[Start of Supplied material]

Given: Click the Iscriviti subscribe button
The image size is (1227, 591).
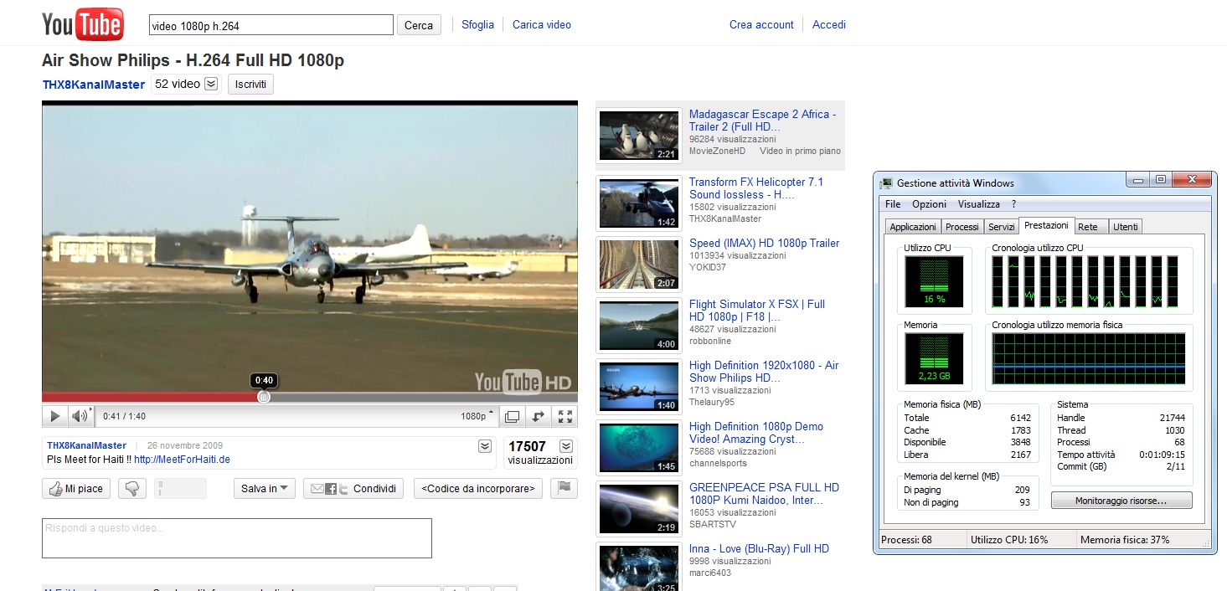Looking at the screenshot, I should coord(250,85).
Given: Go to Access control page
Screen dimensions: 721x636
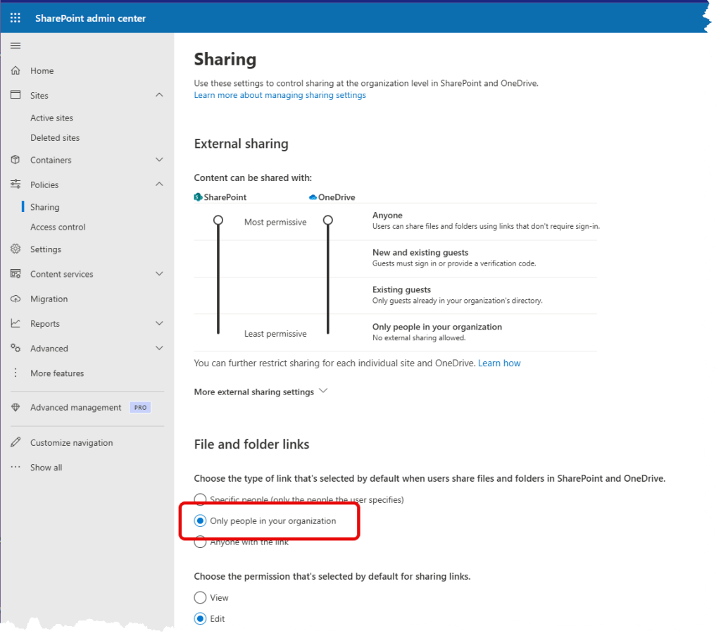Looking at the screenshot, I should pyautogui.click(x=58, y=227).
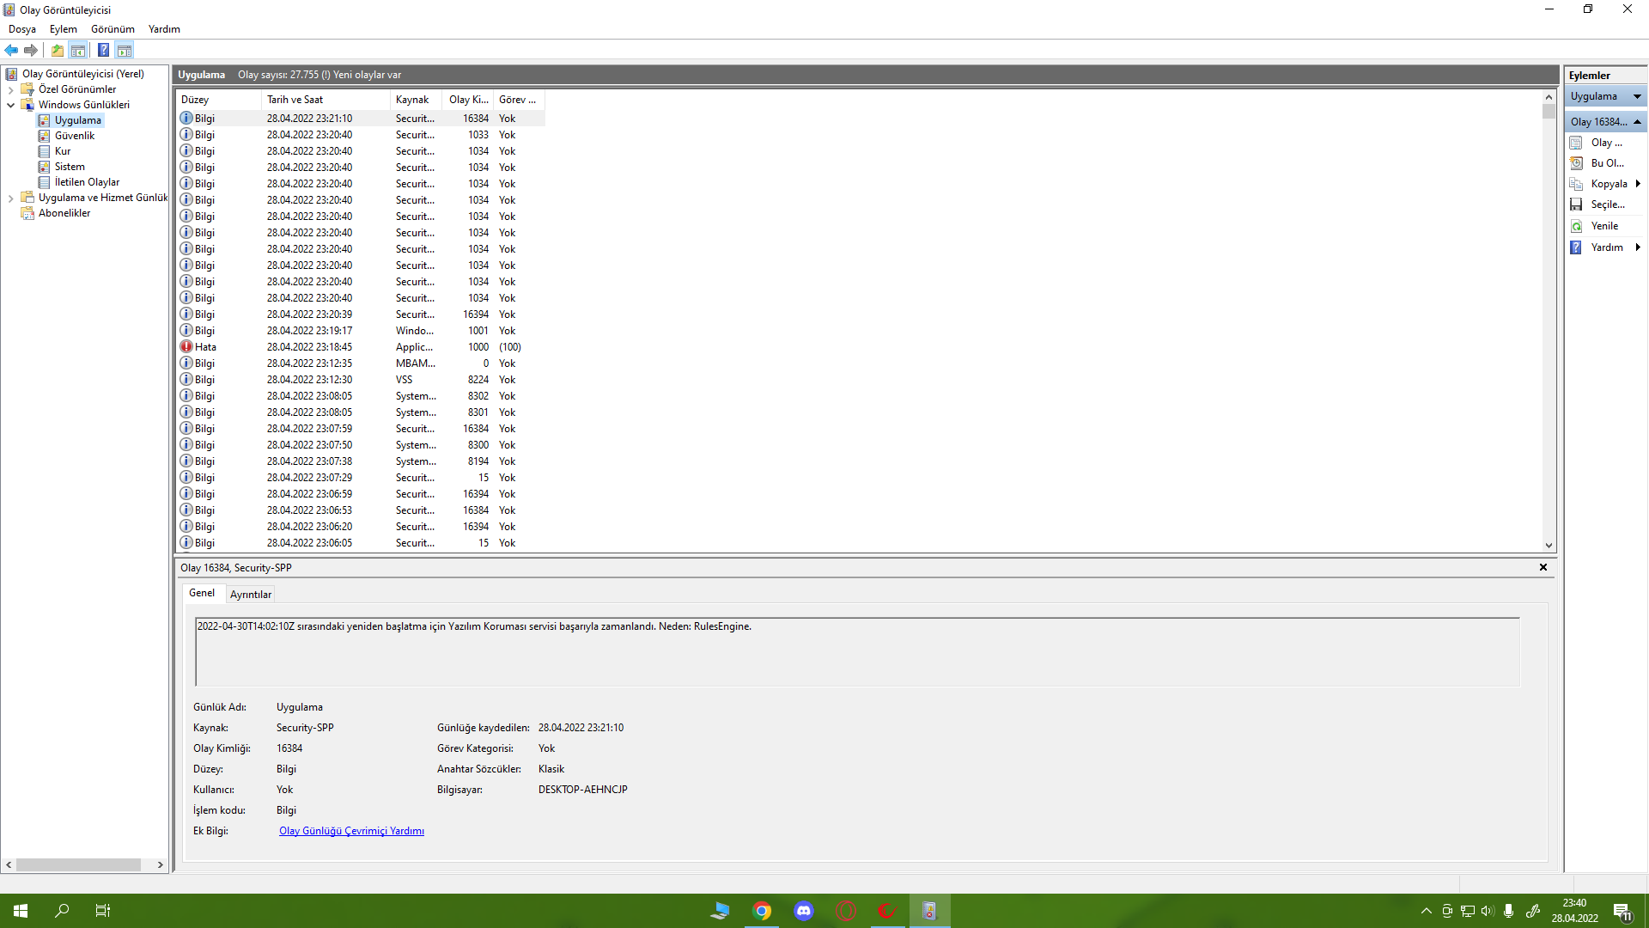
Task: Toggle the show/hide action pane toolbar icon
Action: tap(125, 50)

[End of Supplied material]

Exercise objective:
Copy all the lines above word for word, omitting the pictures.

Finished answer:
Given: Click the Iscriviti subscribe button
The image size is (1227, 591).
Looking at the screenshot, I should coord(250,85).
Given: Go to Access control page
Screen dimensions: 721x636
Looking at the screenshot, I should pyautogui.click(x=58, y=227).
Task: Toggle the show/hide action pane toolbar icon
Action: tap(125, 50)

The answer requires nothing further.